4 Leadership Lessons from The Walking Dead

In spite of how loathsome he is, Negan can teach all of us some important lessons in leadership - lessons that we can even use sans zombies.

4 Leadership Lessons from The Walking Dead

Posted Friday December 16th, 2016 by in Analysis + Strategy.

Negan and Lucille. They're like Bonnie and Clyde, only bloodier. One thing's for sure: I'd opt to encounter just about any other duo throughout infamy besides Negan and Lucille. However, from within the depths of their apocalyptic relationship and the havoc it has wreaked on The Walking Dead, another theme has emerged: Negan is one hell of a leader. In fact, I would argue that Negan is a better leader than Rick, at the risk of being highly unpopular with every Walking Dead fan including yours truly.

However, in the spirit of healthy comparisons, let's explore 4 leadership lessons from The Walking Dead that indicate that Negan may in fact be the superb leader - no matter what we think of him as a human being:

  1. The greatest leaders have the largest vision. You have to admire what Negan has put together: Not simply a compound with what appears to be multiple security measures and personnel systems, but an intricate web of communities held together by a concrete set of symbiotic rules. Like it or not, Negan thinks big, and has put together the infrastructure for a grand mission - bringing "civilization" back to the broken world. Compare that with Rick, who was content to build a friendly, self-sustaining community somewhere in the woods of Georgia. To the big vision go the followers!
  2. The best leaders inspire specific actions from their people. Negan is able not only to inspire action, but also to inspire direct, intended action by his people. One could argue that he does this through brute, dictatorial force, but nonetheless he has persuaded a massive following to join him. To be honest, I'm not sure that his followers stay with him only out of fear. In fact, Negan himself makes it a point to highlight how he rewards individuals who acquiesce to his rules and fall in line (and we see evidence of that with many of his followers who seem to enjoy living under Negan's rule). Although his tactics don't seem to bode well for pretty women (his harem is of course appalling) or those who stand up to him (Exhibit A: Brains splattered in this season's first episode), he seems hell-bent on following his own rules and he certainly inspires others to follow them, too.

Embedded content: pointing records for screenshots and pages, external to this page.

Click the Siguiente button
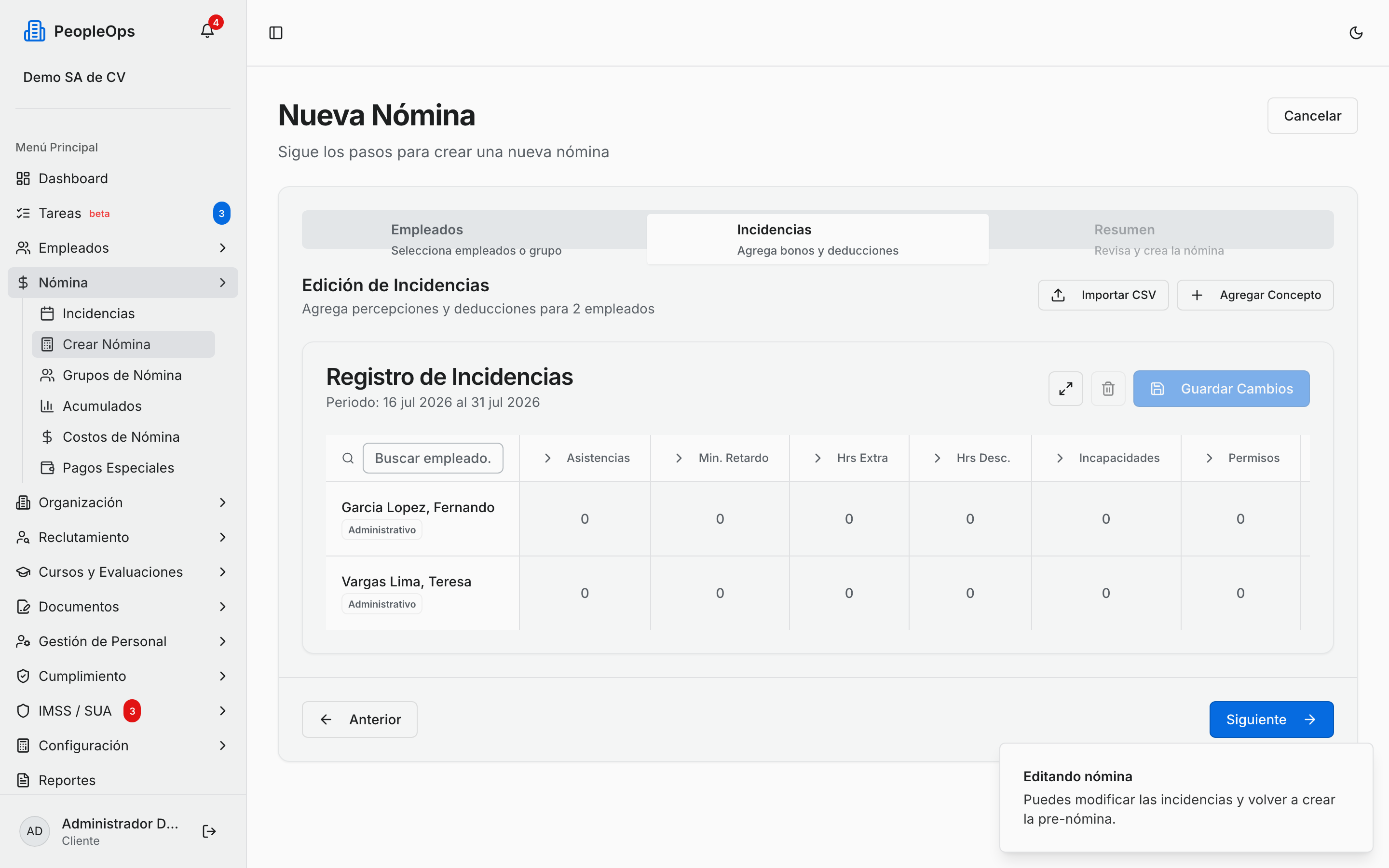Viewport: 1389px width, 868px height. click(1271, 719)
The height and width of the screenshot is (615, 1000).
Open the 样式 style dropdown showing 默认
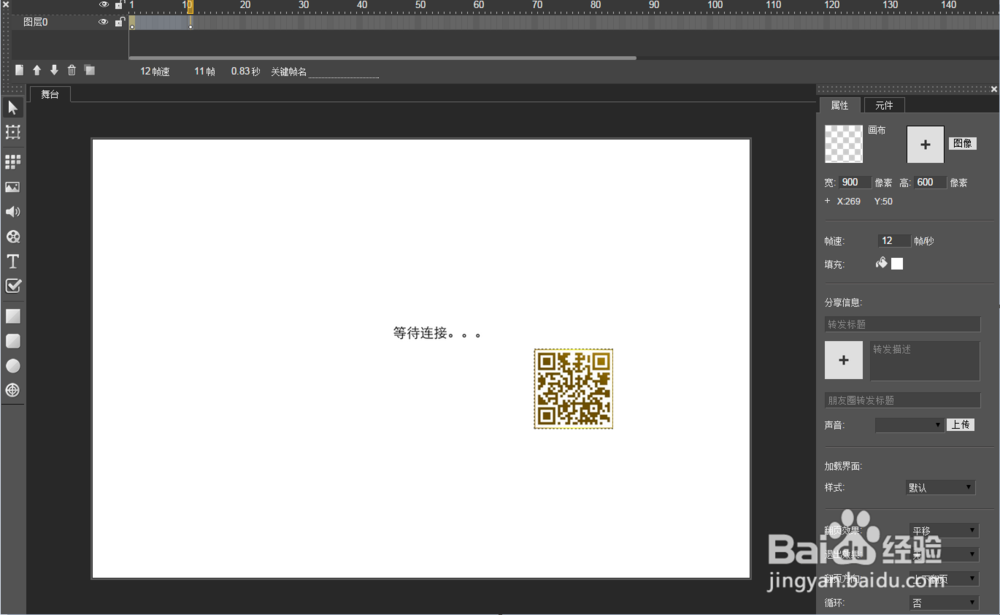coord(939,487)
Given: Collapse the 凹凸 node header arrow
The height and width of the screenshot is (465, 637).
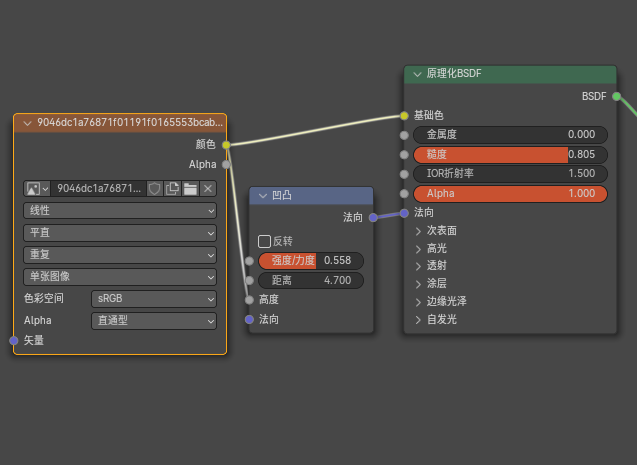Looking at the screenshot, I should coord(262,196).
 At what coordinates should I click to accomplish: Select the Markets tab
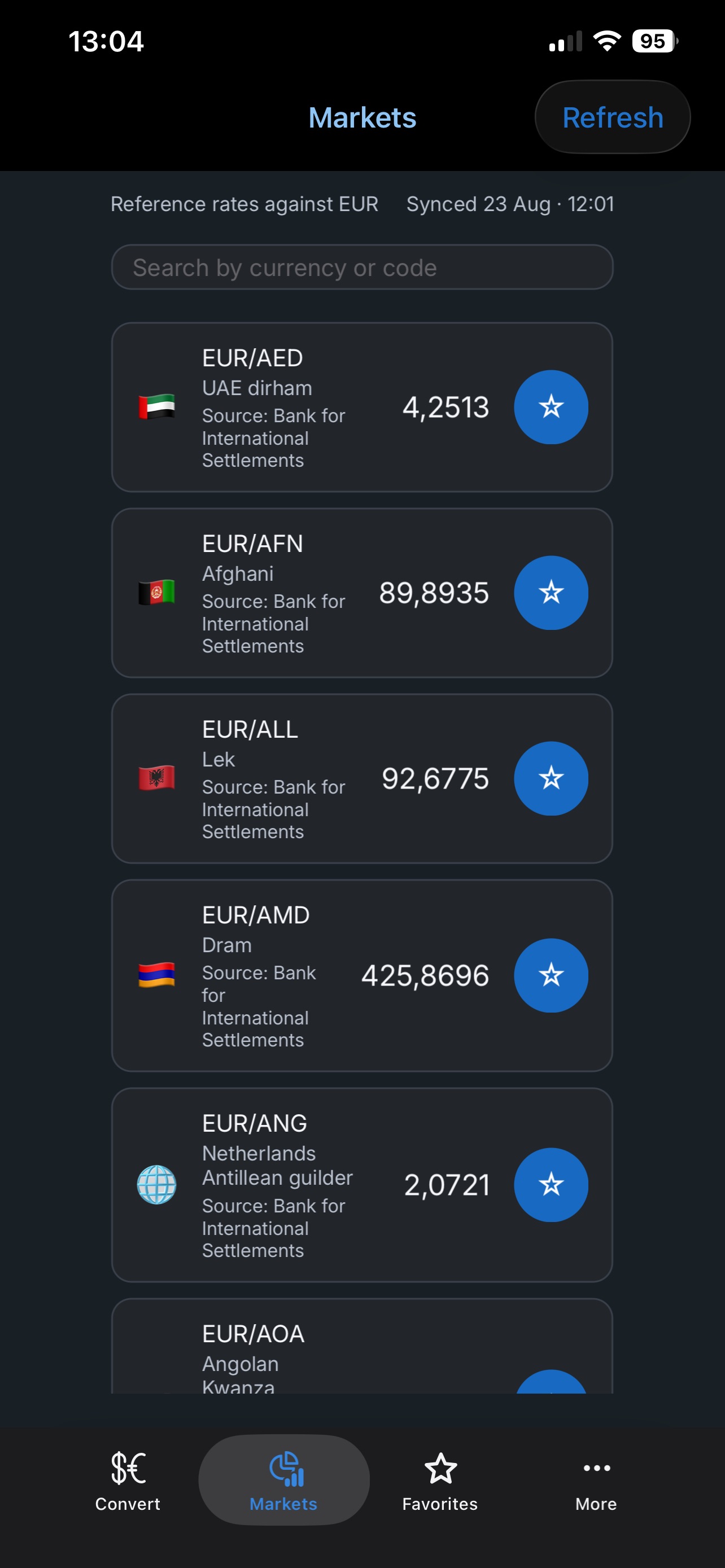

On the other hand, Rick's story is one of constant struggle to achieve unwavering dominance. Think back through all of the communities he has entered and failed to establish a clear and obvious hierarchy. For some reason, he always seems to inspire some, but leave others to question his authority.
  3. The leaders who overcome adversity always follow through. It appears that much of Negan's success hinges on a sometimes-grotesque amount of follow-through. Time and again on The Walking Dead, we see people set intelligent expectations for themselves, fail to follow through, and pay the price (Exhibit B: Carl's empty eye socket, the price he paid for allowing his idiot-shooter to live. Would Negan have made the same exception?). Rick and his ideals are at fault for a whole host of missteps, many of which directly resulted in death and dismemberment, but not necessarily in that order. His struggle with establishing boundaries and keeping them is almost a tired tune at this point, which might leave some fans (like me) to wonder why Rick never decided to take an aggressive stance and follow through with brutal action (oh, that's right, he did - and got blindsided by Negan. Bad reconnaissance, dude!) Negan, on the other hand, always follows through (Exhibit C: Hot iron to the face!). His follow-through has seemed to help him overcome any struggle that he may have faced in establishing unmatched leadership.
  4. The leaders who win are the leaders who are willing to adapt. It's clear that nowhere in Negan's playbook existed the arrival of Carl on his doorstep. Negan didn't set out to develop a turn-Carl-on-Rick strategy (I mean, that is where Negan is going, right?), and yet as soon as Carl showed up, you could almost see the chess moves playing out in Negan's mind. He's obviously the kind of leader that allows for lots of strategic detours while still maintaining his grand vision. Compare that with Rick, whose modus operandi is to charge head-first into problems with nary a pause for a much-needed strategy session (Exhibit D: The Governor).

The sad truth is that, in this very special case, Negan seems to have figured out the rules of leadership, despite leaving his morals behind in the world that used to be. In spite of how loathsome he is, Negan can teach all of us some important lessons in leadership - lessons that we can even use sans zombies.